* DIRECTIONS
Provide nothing except how many lines of the data contain the word "handle".

* MATERIALS PROVIDED
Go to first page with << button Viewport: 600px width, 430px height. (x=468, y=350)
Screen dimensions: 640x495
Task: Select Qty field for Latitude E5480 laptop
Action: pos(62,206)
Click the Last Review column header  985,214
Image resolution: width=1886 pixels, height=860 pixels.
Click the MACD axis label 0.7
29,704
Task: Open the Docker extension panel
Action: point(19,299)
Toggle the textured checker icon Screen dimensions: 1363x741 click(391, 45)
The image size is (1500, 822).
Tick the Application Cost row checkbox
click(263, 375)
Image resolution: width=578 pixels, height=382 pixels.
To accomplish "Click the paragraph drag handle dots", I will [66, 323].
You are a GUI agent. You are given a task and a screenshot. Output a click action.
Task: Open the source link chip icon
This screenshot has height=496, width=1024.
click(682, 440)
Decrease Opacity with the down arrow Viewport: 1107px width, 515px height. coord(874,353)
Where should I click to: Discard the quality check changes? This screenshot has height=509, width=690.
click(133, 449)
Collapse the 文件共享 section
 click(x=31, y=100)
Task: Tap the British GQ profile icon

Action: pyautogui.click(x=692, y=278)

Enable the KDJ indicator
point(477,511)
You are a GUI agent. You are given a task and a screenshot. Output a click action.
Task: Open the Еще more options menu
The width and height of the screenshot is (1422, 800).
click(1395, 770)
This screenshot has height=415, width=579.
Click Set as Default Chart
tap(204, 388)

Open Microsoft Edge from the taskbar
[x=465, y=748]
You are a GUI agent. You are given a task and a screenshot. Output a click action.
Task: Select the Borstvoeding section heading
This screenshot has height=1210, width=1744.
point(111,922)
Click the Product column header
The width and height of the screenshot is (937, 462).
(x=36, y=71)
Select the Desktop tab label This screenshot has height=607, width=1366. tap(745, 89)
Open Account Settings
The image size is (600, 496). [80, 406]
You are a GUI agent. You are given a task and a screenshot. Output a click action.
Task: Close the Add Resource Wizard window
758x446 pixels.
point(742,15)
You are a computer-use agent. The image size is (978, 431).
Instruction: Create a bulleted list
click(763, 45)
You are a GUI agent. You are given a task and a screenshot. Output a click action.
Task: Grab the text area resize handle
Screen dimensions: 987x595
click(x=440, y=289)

* TASK RESPONSE
2